# tips for growing broms



## goatdude (Apr 24, 2009)

anyone have any tips for growing broms. i can't seem to get any broms to stay without dieing. they are all pined to the wall with tootpicks with moss around the roots. i've tryed everything even 2 different tanks. still not having any luck


----------



## boabab95 (Nov 5, 2009)

remove the moss, IME, it makes them prone to rotting. also, make sure you fill their cups... what's the humidity in the tank?


----------



## goatdude (Apr 24, 2009)

got one set around 90. the other red eye tree frog tank is aroun 75. and yes cups are full


----------



## Vermfly (Jun 6, 2010)

I've never used moss around the bases. They tend to root well without it and I haven't had any broms rot yet.


----------



## Mworks (Mar 23, 2008)

How much light are they getting? Could be a factor.

Regards
Marcus


----------



## therizman2 (Jul 20, 2008)

What type of broms are you trying to use?


----------



## Saviorself (Jun 29, 2010)

boabab95 said:


> remove the moss, IME, it makes them prone to rotting. also, make sure you fill their cups... what's the humidity in the tank?

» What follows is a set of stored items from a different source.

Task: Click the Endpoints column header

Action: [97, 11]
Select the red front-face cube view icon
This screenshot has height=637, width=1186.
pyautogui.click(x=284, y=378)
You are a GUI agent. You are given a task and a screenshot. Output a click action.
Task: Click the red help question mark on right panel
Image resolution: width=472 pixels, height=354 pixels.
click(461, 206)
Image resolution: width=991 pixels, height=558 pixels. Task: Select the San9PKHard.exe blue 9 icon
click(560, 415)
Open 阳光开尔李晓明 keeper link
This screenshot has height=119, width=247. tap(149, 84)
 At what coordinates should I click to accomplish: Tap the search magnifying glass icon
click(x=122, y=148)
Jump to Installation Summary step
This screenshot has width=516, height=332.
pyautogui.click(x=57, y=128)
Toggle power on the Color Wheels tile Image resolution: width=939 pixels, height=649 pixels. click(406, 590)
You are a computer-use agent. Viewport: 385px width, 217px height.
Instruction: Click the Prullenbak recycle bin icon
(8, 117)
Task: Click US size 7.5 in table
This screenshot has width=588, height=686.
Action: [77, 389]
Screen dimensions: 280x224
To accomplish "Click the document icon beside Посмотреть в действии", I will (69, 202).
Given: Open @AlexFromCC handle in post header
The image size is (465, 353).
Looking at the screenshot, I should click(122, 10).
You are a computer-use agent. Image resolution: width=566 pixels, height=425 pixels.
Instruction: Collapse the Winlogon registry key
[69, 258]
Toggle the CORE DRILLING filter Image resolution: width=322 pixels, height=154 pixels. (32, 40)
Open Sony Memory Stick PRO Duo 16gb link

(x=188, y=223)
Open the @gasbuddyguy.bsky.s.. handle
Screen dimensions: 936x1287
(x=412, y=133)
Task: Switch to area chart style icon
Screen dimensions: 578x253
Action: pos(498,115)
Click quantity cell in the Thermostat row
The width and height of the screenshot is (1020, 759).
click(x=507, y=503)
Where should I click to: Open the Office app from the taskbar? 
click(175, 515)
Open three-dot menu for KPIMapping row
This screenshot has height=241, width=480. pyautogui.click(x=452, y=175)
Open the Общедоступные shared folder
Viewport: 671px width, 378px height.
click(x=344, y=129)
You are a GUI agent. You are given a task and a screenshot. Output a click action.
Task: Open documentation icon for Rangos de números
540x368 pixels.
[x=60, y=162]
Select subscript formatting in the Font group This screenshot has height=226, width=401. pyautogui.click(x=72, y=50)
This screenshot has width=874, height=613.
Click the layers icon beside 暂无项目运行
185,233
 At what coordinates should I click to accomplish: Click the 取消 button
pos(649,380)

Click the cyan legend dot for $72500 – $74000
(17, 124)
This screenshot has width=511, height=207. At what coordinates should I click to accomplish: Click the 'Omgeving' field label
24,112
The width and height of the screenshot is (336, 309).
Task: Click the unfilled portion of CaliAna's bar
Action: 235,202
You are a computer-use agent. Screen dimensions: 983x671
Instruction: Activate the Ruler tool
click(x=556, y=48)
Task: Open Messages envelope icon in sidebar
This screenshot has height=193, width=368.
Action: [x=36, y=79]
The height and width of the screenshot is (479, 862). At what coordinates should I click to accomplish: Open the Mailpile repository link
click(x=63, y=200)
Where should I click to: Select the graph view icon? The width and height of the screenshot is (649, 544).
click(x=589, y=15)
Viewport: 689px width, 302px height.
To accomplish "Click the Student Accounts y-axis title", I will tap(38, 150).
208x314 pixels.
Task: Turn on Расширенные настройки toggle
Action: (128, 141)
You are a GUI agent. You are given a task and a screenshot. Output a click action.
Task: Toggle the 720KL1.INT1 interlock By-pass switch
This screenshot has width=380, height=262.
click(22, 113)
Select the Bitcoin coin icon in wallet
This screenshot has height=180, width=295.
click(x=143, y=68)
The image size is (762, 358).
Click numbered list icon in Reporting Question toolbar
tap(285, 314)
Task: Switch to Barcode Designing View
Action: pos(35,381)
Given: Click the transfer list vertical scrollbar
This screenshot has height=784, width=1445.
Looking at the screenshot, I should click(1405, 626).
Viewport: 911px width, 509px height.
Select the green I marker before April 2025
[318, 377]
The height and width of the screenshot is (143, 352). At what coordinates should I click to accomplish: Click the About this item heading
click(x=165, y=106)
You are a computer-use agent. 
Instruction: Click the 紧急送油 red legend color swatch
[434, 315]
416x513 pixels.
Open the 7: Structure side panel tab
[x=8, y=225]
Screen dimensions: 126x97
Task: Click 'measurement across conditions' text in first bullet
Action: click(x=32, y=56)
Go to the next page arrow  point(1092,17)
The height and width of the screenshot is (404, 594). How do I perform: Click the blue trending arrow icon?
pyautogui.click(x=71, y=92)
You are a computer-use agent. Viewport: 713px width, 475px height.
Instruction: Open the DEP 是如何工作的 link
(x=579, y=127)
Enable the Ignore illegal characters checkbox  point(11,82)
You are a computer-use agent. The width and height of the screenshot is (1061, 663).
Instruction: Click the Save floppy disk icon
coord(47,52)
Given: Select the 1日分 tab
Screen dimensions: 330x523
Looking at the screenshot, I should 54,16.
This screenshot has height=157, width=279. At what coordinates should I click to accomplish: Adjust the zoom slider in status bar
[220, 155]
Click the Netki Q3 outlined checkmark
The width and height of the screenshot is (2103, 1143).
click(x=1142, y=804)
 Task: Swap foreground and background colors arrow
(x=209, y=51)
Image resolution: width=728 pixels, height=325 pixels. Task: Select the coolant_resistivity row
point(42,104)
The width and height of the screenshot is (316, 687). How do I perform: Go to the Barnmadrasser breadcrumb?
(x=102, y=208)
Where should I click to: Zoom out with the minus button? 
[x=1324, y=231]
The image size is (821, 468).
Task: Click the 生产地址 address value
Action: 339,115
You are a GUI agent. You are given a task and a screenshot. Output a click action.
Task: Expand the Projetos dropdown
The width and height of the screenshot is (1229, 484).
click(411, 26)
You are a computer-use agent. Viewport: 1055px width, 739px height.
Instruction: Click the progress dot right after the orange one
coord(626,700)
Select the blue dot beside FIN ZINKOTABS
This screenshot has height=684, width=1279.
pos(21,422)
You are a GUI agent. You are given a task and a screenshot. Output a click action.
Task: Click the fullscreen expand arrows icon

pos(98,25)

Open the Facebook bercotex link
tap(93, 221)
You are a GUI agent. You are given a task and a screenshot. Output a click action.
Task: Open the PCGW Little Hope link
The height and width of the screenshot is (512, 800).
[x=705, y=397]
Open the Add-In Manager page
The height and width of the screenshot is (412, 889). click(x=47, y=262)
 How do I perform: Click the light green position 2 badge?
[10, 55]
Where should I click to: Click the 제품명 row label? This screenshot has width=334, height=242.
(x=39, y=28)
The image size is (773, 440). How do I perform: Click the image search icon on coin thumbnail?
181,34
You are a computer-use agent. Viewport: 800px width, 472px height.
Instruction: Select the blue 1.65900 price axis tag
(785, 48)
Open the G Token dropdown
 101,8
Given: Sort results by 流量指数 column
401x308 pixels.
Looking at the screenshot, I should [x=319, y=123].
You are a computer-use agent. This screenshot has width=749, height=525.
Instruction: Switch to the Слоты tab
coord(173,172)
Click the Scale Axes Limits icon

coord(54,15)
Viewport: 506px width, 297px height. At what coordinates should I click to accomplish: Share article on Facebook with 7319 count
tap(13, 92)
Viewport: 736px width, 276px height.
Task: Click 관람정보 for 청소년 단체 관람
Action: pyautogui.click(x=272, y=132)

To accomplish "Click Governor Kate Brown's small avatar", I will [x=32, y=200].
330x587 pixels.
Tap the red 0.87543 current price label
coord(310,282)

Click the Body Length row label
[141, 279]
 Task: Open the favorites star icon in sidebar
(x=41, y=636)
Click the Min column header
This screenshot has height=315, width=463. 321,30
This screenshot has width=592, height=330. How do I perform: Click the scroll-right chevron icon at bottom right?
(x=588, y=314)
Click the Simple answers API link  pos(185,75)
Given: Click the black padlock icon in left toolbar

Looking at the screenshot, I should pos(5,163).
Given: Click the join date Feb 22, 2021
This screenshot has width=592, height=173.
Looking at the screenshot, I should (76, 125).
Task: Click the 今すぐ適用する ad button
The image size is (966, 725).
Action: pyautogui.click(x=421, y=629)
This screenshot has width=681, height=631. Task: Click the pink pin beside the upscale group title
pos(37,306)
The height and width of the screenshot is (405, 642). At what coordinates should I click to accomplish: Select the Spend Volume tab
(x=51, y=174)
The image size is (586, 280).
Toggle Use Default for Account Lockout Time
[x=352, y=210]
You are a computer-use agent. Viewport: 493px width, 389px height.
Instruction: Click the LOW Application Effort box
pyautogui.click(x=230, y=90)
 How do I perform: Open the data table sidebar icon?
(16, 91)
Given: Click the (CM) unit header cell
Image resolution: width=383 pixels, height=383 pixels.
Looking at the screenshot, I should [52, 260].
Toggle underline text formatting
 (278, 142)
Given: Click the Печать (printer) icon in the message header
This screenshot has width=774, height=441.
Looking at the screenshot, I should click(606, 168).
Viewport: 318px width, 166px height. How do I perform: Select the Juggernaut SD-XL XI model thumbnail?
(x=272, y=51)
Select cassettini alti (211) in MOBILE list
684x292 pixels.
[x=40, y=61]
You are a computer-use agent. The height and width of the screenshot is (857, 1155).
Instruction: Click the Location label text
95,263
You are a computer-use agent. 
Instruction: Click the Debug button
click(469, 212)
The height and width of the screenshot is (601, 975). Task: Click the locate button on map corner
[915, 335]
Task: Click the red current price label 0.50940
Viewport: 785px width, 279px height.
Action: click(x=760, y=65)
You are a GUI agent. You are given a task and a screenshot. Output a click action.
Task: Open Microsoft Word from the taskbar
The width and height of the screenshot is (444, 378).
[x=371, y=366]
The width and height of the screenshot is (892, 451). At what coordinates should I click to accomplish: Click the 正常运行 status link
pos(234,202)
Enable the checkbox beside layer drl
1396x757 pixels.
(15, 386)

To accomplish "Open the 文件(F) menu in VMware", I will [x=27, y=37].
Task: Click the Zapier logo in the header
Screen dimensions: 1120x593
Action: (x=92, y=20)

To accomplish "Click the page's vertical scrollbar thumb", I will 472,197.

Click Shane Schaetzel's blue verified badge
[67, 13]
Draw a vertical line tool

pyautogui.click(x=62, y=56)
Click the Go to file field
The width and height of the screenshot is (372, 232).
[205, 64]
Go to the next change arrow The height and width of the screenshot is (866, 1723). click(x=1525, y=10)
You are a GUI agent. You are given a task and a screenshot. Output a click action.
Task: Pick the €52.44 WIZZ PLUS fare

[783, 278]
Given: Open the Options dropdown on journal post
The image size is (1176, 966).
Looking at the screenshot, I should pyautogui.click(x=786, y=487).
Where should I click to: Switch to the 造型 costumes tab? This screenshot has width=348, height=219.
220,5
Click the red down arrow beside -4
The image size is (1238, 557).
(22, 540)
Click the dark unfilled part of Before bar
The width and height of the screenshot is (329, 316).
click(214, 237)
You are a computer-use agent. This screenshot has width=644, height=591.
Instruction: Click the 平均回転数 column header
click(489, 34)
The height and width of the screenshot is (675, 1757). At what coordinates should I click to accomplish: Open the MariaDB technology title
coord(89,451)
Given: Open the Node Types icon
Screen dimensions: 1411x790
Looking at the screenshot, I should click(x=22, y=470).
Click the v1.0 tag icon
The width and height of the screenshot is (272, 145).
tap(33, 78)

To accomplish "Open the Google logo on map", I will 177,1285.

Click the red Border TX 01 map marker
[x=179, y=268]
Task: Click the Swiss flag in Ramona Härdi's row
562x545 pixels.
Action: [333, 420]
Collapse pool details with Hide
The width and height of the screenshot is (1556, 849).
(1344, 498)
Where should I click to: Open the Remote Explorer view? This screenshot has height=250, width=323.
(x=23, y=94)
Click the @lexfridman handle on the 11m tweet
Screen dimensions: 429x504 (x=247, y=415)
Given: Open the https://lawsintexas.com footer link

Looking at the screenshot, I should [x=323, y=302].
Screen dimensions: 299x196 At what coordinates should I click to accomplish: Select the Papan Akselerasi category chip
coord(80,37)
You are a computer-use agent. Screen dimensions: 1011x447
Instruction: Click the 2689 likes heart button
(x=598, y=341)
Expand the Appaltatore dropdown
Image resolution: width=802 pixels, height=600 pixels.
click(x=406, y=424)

 When you say fill the cups are you saying inbetween the leaves?


----------



## MeiKVR6 (Sep 16, 2008)

Lose the moss, keep humidity @ 75%-90%, BRIGHT 6500K lighting to bring out some color, and keep the cups full... You should do fine. If you are trying to root pups it's a little more difficult in my experience.

Edit: What type of bromeliad?


----------



## bricespice (Jan 4, 2010)

I've had the same problem, then i went on vacation and when I came back I found they looked better. I stopped watering the broms every 2-3 days and switched to 1x/week.
And when I watered I barely misted the roots and filled the inner cup with about 1tblspoon of water. now, it works like a charm. but everyone has their method, just need to experiment and see what works best for you.


----------



## Jarhead_2016 (Jan 7, 2010)

im going to join in with everyone else and say remove the moss mine do great without the moss they are probably rotting out
-scotty


----------



## frogface (Feb 20, 2010)

When you say you have them pinned with toothpicks, you don't mean that the toothpick goes through the brom, right?


----------



## therizman2 (Jul 20, 2008)

Id like to add that you can plant them with sphagnum, just dont use a lot of it. A little goes a long way. All of my broms that are attached are planted with sphagnum and I have never lost a single brom including a lot of really rare stuff I got from Antone at one point when he was still in business.


----------



## Pumilo (Sep 4, 2010)

While it is possible to have success with broms using sphag, it is totally unnecessary. Roots on a brom are not for water uptake like with other plants. They are for support. They get their water from the cups. Therefor, since sphag can cause rot in vivs with less ventilation and moist conditions, you are generally better off without it.
Doug


----------



## JaysPDF (Dec 29, 2010)

I have them setup both ways. Some I let grow on the wall with no sphagnum and others that have roots exposed I wrap with a small amount of sphagnum. Both methods have worked for me. You just want to let your sphagnum dry out and avoid hitting it with the misters.


----------



## goatdude (Apr 24, 2009)

after reading everything i have to say maybe i got a few people confused. not every brom has moss around it. tryed different things. no the tooth picks aren't through the brom. 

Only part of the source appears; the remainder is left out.